En l’espèce, l’indu a été notifié le 21 mai 2021, soit plus de deux mois après la fin de la période contrôlée qui s’étend du 15 décembre 2020 au 15 mars 2021.
Dès lors, l’action en recouvrement des prestations indues, qui, selon l’article R. 133-9-2 du code de la sécurité sociale « s’ouvre » par l’envoi à l’assuré d’une notification constatant que l’assuré a perçu des prestations indues, est forclose.
Sur les mesures accessoires,
La caisse, qui succombe à la présente instance, sera condamnée au paiement des entiers dépens sur le fondement des dispositions de l’article 696 du code de procédure civile applicable en vertu du paragraphe II de l’article R.142-1-A du code de la sécurité sociale.
La société [6] a été contrainte, malgré sa tentative de règlement amiable du litige, d'engager une procédure coûteuse pour faire valoir ses droits.

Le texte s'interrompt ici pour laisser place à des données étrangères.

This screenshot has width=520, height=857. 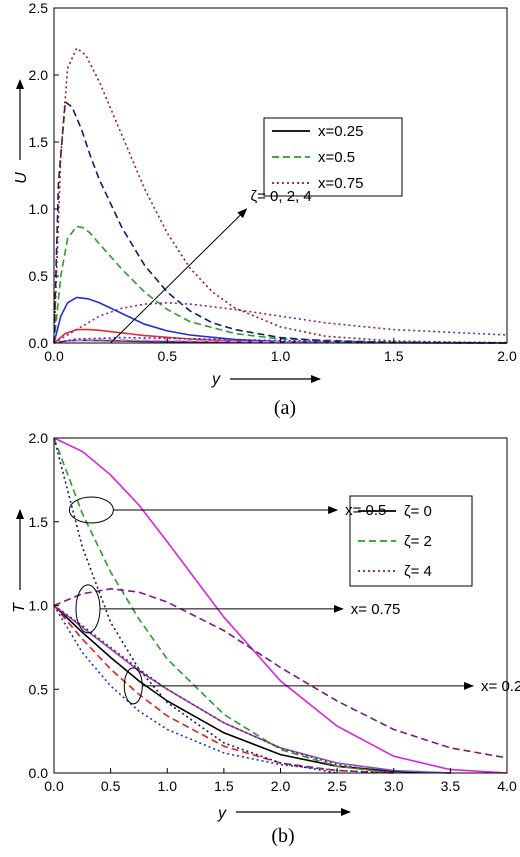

Par conséquent il est équitable de condamner la caisse primaire d'assurance-maladie de la Seine-Saint-Denis à payer à la société [6] la somme de 1 000 € sur le fondement de l'article 700 du code de procédure civile.
PAR CES MOTIFS
LE TRIBUNAL, après en avoir délibéré conformément à la loi, statuant publiquement par jugement réputé contradictoire et en premier ressort,
par mise à disposition au greffe
DECLARE le recours de la SELAS [6] recevable ;
DECLARE l’action en recouvrement de la créance numéro 210855583694 d'un montant de 16 617 euros, diligentée auprès de la SELAS [6] par la notification d’indu du 21 mai 2021, forclose ;
CONDAMNE la caisse primaire d'assurance-maladie de la Seine-Saint-Denis à supporter les dépens ;
CONDAMNE la caisse primaire d'assurance maladie de Seine-Saint-Denis à payer à la SELAS [6] la somme de 1 000 € sur le fondement de l'article 700 du code de procédure civile ;
Fait et jugé à Paris le 07 février 2024.
La GreffièreLa Présidente
N° RG 21/02744 - N° Portalis 352J-W-B7F-CVTNH
EXPÉDITION exécutoire dans l’affaire :
Demandeur : S.A.S. [6]
Défendeur : C.P.A.M. DE LA SEINE SAINT-DENIS
EN CONSÉQUENCE, LA RÉPUBLIQUE FRANÇAISE mande et ordonne :
A tous les huissiers de justice, sur ce requis, de mettre ladite décision à exécution,
Aux procureurs généraux et aux procureurs de la République près les tribunaux judiciaires d`y tenir la main,
A tous commandants et officiers de la force publique de prêter main forte lorsqu`ils en seront légalement requis.
En foi de quoi la présente a été signée et délivrée par nous, Directeur de greffe soussigné au greffe du Tribunal judiciaire de Paris.